◆ **Try it**
Copy each entry below exactly. No images.
*** Opening Supplied records ***
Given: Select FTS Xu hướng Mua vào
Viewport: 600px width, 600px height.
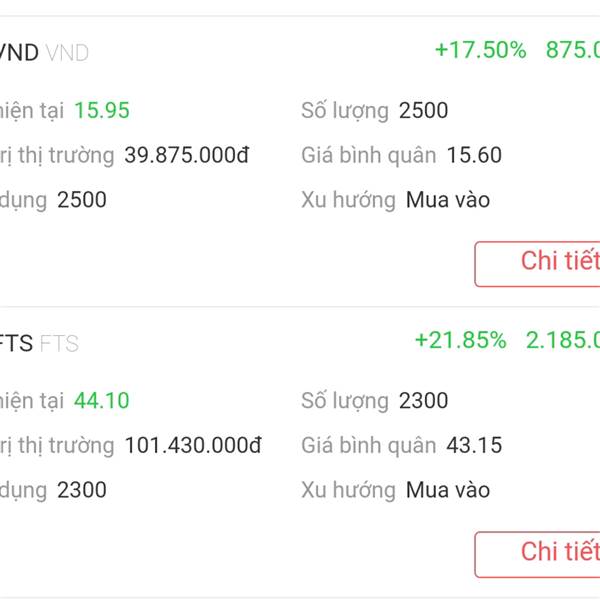Looking at the screenshot, I should click(x=448, y=490).
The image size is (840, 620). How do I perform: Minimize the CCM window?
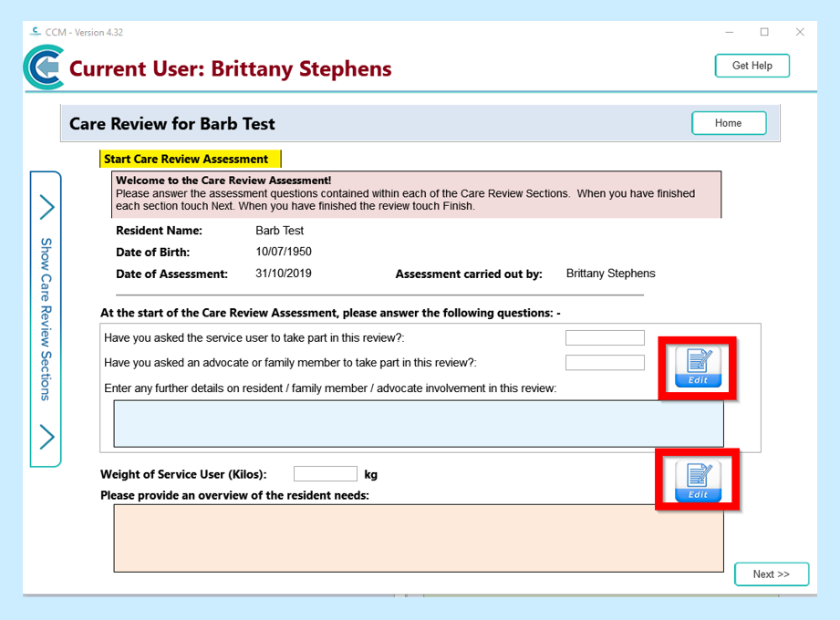pos(728,32)
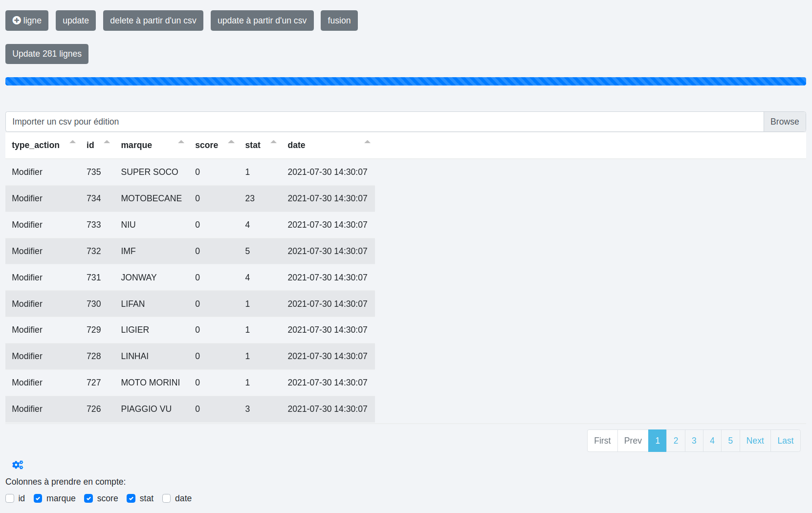Uncheck the score column checkbox
This screenshot has height=513, width=812.
pos(88,498)
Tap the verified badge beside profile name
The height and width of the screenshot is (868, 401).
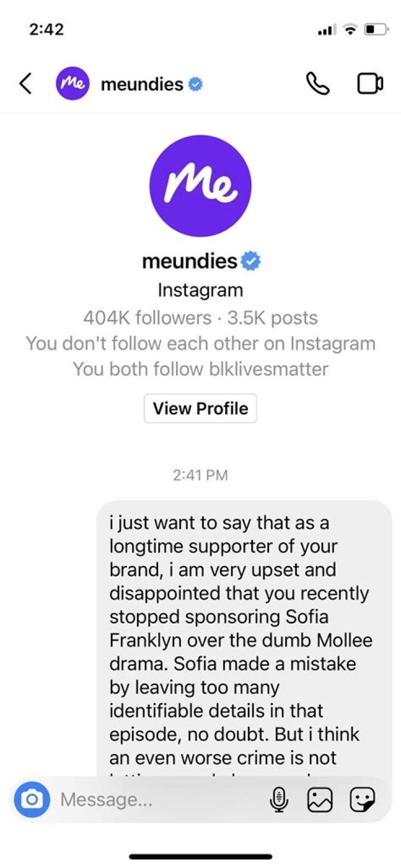(x=250, y=261)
*** Closing Supplied records ***
◆ **Output of the task**
Given: Select FTS Xu hướng Mua vào
Viewport: 600px width, 600px height.
Looking at the screenshot, I should click(x=448, y=490).
The image size is (840, 620). How do I perform: Minimize the CCM window?
pos(728,32)
Uncheck the score column checkbox
This screenshot has height=513, width=812.
pos(88,498)
Tap the verified badge beside profile name
The height and width of the screenshot is (868, 401).
(x=250, y=261)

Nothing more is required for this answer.